Das zentrale Drama schließlich, das Stewart und McKellen noch mit Nebensätzen in gepflegtester britischer Bühnendiktion erledigten, wird von McAvoy und Fassbender an die Oberfläche gehievt. Da ist viel Leidenschaft im Spiel, und es kann sein, dass der Superheld auch einmal weint. Das alles gibt dem Film eine fast klassizistische Anmutung; größere visuelle oder erzählerische Experimente leistet er sich nicht. Aber vielleicht waren die auch nicht nötig - vielleicht genügt es, in den X-Men wieder eine gewisse Dringlichkeit aufzuspüren. Denn die sind ohnehin zeitgemäßer und sympathischer als der bourgeoise Batman: Kinder der Gegenkultur, Blüten des liberalen Marvel-Sumpfs der Sechziger und Siebziger, Schwarze, Schwule und Frauen im Kampf um Anerkennung, Hippies, Pubertierende und Comicfans, multikulturell und polymorph.

Der Film trägt das manchmal dick auf: Das Motto „mutant and proud“ verkündet die von Jennifer Lawrence („Winter’s Bone“) gespielte Mystique mit dem Megafon, und der Mutant Hank, in dem sich ein „Beast“ verbirgt, wird versehentlich zwangsgeoutet.

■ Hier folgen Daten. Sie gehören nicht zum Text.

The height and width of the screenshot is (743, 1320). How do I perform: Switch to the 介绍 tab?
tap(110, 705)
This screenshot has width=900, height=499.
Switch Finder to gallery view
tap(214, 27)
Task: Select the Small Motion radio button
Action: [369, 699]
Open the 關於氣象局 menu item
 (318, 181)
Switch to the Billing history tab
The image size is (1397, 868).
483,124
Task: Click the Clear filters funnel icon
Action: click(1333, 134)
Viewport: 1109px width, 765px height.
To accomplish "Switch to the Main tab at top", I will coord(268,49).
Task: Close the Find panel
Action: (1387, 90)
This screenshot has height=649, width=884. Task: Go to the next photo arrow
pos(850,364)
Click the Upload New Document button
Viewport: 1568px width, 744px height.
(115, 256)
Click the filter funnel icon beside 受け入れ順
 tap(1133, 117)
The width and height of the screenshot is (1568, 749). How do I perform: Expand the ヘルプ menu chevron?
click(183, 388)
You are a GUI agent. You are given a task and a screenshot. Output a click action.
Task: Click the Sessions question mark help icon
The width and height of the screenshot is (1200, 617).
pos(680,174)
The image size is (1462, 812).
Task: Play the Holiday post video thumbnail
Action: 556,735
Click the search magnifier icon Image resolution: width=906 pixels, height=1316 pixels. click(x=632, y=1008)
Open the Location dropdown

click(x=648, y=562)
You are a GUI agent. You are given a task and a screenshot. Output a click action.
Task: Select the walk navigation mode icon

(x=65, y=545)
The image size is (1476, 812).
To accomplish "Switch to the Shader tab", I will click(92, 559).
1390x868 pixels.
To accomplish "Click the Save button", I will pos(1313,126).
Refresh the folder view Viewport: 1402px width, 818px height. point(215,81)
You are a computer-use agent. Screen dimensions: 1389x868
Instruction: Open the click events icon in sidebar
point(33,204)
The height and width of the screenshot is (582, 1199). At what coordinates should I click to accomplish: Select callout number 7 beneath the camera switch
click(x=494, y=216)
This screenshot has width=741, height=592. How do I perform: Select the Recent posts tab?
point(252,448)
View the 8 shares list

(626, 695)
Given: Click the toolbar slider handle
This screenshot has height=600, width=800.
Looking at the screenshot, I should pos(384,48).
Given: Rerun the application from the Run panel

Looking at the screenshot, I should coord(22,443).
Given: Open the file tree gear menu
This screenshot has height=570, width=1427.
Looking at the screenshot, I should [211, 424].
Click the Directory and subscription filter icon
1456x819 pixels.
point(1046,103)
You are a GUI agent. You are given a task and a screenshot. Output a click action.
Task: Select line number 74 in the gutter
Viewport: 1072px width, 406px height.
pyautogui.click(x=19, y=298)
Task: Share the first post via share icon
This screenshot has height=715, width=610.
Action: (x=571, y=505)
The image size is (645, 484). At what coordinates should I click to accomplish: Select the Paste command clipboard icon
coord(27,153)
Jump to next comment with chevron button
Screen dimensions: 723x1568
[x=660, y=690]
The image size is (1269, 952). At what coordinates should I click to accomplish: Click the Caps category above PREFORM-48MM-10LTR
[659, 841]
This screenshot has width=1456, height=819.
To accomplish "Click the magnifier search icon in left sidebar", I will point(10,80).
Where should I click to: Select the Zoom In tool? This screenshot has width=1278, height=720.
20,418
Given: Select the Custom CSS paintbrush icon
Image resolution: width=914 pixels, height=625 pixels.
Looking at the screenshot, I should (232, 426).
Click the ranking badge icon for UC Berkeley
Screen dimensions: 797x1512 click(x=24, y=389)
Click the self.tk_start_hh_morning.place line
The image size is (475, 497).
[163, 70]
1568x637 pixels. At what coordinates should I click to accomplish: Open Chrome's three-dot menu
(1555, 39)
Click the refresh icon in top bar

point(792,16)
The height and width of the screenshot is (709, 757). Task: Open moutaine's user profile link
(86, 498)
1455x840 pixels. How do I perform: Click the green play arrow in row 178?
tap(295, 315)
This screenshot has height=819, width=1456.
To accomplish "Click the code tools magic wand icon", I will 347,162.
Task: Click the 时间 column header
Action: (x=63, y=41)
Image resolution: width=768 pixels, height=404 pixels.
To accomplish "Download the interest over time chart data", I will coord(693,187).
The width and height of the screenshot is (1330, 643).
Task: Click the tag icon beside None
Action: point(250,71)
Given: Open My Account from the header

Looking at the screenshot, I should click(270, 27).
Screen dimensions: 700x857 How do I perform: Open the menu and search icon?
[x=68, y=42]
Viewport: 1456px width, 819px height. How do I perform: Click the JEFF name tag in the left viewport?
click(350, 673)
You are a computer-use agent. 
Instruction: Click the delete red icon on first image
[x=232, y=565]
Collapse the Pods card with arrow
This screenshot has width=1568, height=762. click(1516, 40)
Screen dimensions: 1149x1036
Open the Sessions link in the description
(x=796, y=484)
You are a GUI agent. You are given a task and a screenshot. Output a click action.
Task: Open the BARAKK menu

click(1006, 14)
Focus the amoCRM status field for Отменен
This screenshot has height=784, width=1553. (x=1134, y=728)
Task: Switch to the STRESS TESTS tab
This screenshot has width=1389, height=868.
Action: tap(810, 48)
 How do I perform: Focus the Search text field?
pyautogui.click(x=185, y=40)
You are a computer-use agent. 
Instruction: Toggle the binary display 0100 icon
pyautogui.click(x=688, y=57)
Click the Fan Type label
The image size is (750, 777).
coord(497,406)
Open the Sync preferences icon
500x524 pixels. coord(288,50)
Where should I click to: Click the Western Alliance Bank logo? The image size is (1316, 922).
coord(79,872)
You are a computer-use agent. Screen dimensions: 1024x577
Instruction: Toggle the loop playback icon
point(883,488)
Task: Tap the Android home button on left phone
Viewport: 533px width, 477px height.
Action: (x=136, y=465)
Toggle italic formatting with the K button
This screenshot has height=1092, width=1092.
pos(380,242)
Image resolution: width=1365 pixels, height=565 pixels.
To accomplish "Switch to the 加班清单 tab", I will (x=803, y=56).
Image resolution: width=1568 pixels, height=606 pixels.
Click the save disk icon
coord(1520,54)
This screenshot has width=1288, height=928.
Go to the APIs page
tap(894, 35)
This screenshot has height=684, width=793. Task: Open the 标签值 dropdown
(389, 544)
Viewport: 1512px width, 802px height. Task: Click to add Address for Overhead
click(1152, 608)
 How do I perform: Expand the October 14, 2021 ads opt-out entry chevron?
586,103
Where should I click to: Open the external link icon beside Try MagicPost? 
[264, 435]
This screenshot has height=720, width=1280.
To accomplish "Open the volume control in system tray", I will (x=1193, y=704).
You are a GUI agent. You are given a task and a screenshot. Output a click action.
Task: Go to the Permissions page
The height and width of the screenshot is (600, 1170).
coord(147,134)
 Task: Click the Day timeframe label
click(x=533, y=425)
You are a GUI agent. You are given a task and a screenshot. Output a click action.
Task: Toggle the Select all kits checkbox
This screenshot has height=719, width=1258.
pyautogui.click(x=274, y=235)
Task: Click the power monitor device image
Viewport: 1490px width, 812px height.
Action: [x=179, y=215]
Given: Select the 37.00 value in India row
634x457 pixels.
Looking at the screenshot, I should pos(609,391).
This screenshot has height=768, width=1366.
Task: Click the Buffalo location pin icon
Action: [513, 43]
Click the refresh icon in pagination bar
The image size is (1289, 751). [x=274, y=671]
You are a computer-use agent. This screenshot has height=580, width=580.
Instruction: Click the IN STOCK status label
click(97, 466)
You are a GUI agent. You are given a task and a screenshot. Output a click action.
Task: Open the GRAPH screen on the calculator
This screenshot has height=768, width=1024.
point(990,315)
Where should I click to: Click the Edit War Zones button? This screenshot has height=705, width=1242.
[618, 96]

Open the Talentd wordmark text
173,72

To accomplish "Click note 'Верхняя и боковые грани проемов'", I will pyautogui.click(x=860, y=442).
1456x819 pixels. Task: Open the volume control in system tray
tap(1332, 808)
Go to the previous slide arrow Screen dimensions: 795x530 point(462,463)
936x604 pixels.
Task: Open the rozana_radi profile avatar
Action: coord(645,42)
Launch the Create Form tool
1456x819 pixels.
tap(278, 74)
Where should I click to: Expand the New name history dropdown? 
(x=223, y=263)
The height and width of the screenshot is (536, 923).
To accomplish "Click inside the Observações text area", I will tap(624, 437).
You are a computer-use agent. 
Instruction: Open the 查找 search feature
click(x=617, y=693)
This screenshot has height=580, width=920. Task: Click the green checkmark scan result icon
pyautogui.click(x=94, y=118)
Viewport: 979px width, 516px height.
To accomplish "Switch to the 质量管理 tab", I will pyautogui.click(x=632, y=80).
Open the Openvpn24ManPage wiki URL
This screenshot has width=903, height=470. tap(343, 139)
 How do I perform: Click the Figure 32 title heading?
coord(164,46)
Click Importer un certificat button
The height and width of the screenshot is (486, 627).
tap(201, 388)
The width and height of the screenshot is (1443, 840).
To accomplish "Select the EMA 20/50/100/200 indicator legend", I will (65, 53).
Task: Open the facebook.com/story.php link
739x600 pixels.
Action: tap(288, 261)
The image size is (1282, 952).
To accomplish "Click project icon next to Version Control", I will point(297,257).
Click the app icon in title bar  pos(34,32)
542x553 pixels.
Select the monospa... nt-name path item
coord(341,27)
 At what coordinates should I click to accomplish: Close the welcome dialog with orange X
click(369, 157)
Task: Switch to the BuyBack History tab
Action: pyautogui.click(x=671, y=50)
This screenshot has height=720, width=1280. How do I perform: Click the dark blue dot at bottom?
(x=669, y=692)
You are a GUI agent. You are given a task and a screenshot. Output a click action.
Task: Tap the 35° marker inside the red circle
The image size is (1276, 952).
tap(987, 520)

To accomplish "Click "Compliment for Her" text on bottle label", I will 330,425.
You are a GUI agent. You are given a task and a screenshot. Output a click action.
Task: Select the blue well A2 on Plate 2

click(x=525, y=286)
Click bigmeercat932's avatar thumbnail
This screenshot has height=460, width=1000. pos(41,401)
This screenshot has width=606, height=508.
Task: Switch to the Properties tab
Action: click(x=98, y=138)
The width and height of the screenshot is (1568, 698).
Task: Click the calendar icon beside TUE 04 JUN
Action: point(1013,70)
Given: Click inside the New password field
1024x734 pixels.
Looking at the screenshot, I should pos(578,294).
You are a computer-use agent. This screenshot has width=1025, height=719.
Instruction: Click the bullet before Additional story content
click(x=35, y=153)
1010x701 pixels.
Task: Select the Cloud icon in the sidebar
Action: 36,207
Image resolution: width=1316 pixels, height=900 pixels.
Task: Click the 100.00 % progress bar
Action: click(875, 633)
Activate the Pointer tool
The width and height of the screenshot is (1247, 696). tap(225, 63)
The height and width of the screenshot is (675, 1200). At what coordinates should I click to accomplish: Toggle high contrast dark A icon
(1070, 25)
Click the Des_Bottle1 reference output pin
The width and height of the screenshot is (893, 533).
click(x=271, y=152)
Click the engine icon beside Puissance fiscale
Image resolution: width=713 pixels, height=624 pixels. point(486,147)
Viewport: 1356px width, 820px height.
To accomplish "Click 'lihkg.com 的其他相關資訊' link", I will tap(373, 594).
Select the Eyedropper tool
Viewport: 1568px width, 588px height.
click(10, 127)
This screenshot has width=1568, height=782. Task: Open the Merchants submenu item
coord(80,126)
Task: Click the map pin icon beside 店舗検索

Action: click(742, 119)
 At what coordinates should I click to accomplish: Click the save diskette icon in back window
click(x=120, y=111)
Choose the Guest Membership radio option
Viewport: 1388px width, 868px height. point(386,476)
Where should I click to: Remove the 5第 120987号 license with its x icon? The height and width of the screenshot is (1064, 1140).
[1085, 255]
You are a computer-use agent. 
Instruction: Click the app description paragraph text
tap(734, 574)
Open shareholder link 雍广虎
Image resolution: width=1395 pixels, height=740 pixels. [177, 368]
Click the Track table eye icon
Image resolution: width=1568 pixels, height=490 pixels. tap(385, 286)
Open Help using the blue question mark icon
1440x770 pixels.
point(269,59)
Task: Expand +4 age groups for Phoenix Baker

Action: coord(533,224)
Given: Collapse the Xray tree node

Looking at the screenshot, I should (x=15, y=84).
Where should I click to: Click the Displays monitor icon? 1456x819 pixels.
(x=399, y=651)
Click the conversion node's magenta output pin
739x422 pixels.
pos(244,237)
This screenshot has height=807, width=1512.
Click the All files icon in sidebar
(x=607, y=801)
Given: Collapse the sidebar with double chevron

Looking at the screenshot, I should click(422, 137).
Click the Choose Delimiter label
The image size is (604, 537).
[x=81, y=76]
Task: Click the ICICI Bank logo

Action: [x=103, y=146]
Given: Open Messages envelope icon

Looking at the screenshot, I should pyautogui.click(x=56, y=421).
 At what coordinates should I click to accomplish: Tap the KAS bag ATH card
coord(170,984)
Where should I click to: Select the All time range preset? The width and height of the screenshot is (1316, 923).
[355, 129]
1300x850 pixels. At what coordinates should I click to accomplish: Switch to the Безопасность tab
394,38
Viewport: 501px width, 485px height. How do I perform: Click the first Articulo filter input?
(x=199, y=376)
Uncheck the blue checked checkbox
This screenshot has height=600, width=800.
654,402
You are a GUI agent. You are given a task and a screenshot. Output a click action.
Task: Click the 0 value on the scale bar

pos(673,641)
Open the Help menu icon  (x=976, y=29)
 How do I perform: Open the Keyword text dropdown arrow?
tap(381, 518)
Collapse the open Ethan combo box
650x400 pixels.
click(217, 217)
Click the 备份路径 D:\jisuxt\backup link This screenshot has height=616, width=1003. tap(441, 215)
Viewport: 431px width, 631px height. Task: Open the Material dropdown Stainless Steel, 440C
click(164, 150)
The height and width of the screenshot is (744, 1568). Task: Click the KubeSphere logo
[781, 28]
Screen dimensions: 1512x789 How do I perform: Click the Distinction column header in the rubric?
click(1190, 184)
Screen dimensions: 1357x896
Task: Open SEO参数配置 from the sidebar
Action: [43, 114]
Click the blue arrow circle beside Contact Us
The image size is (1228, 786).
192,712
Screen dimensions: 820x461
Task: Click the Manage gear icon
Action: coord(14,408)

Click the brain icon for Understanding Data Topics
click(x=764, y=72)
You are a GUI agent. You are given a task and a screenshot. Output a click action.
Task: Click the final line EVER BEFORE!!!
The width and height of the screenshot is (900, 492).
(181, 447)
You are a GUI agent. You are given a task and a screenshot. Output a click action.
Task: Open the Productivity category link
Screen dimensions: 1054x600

Dabei könnten sich die Autoren auf die Virulenz des X-Men-Themas eigentlich verlassen – in Zeiten der politischen Polarisierung, da westliche Gesellschaften wieder beginnen, sich gegen Zuwanderer abzuschotten und essenzialistischer Quatsch die Ratgeberliteratur, den Boulevard, die Talkshows beherrscht.

Bei den X-Men ist jeder seine eigene Spezies, wenn zwei beliebige es tun, ist es immer gleich eine „Mischehe“, und egal, ob einer rückwärts redet, Fangzähne trägt oder ein blaues Fell – er wird reingelassen.

Vielleicht kommt es, im Franchise wie in der Welt, eines Tages ja doch noch zu einem echten evolutionären Sprung. Im Abspann des Films tanzen Chromosomen in Pastellfarben über die Leinwand – mal schauen, was die nächste Mutation bringt.